Exactly reproduce the lines from the line that has "Resources (496, 26)" down to the last line of the entries, inclusive.

▶ [Stored data]:
_ _ _ _ _ _ _
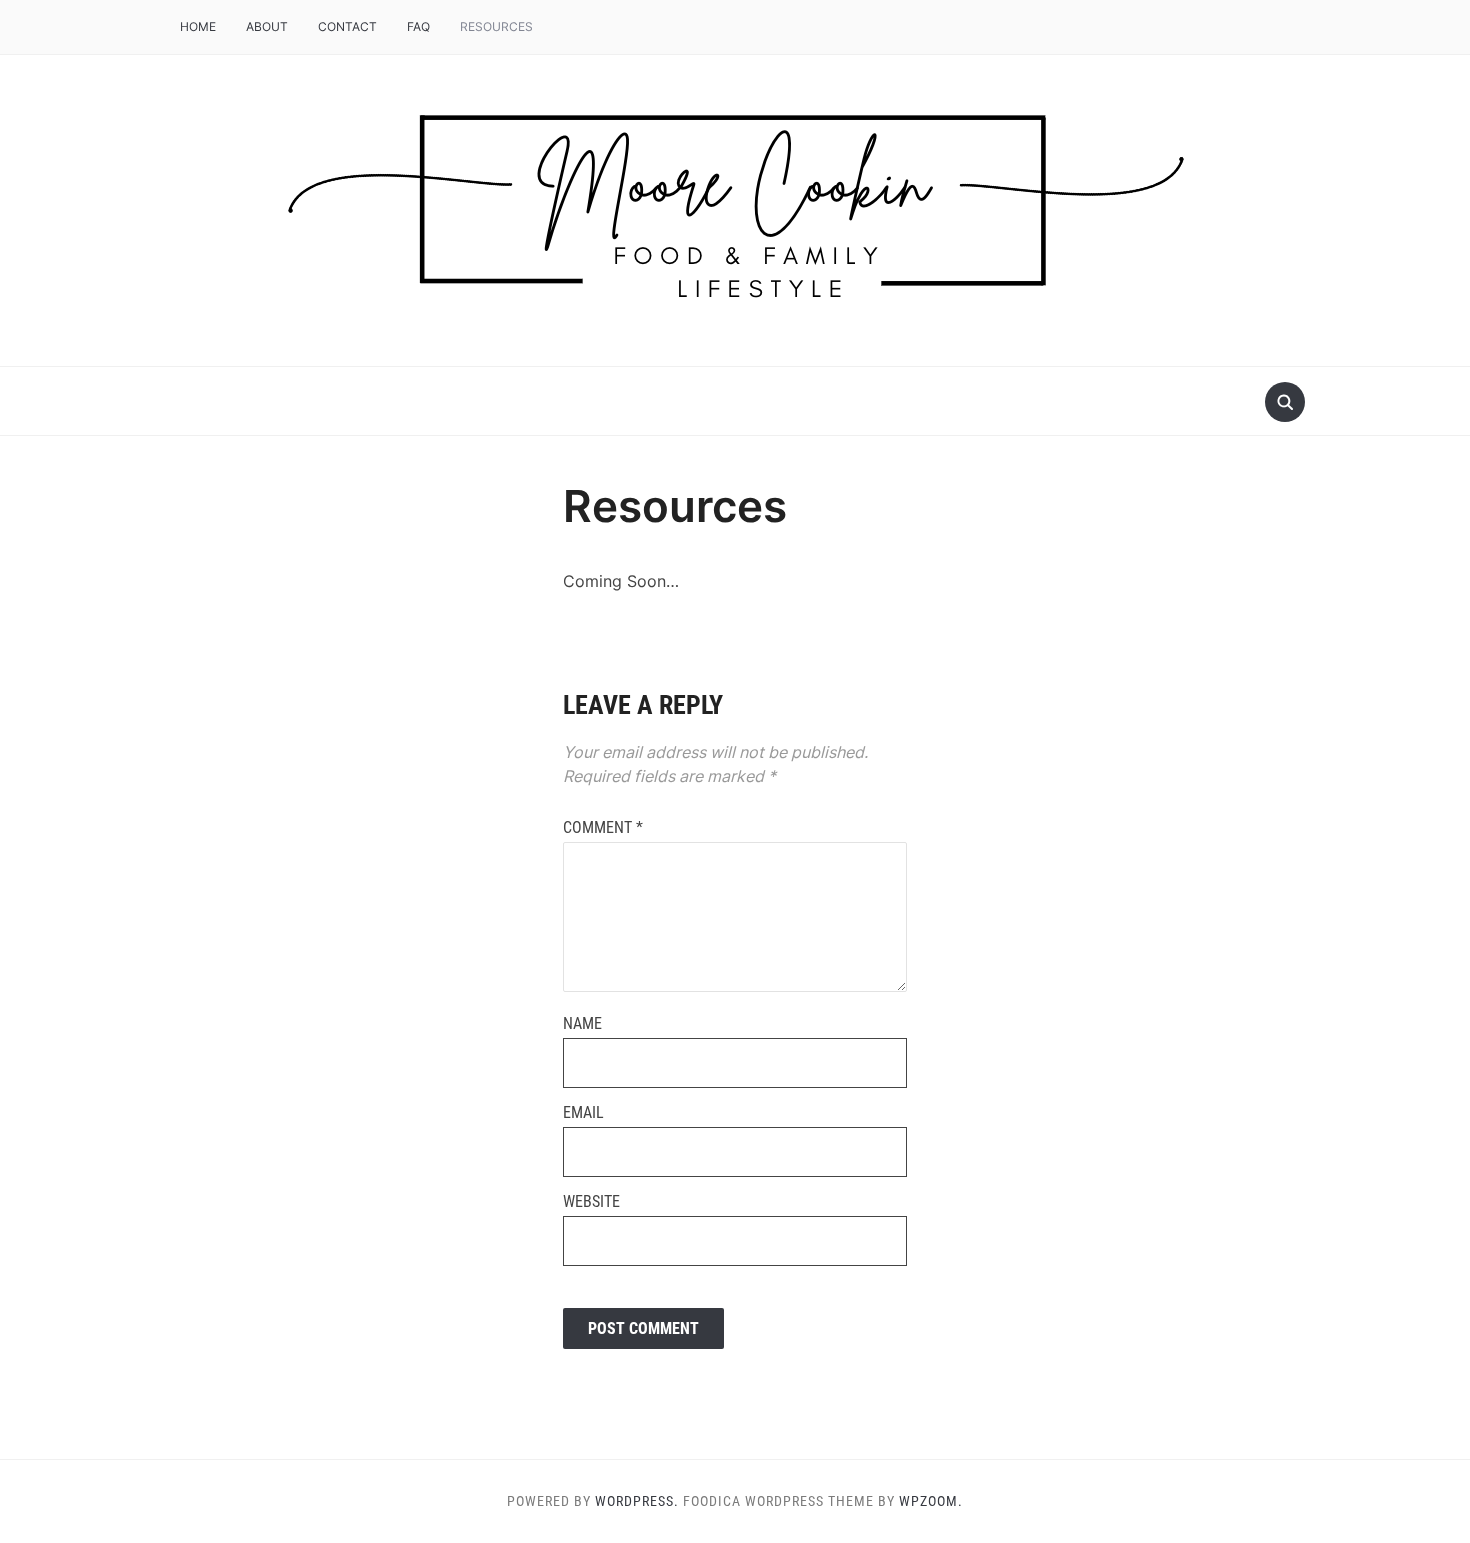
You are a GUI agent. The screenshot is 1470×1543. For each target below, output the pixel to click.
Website (591, 1201)
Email (583, 1112)
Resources (496, 26)
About (267, 26)
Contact (347, 26)
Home (198, 26)
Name (582, 1023)
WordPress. (637, 1501)
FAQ (418, 26)
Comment (603, 827)
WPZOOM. (931, 1501)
_ _ _ _ _ _ _
▶ [Response]:
Resources (496, 26)
About (267, 26)
Contact (347, 26)
Home (198, 26)
Name (582, 1023)
WordPress. (637, 1501)
FAQ (418, 26)
Comment (603, 827)
WPZOOM. (931, 1501)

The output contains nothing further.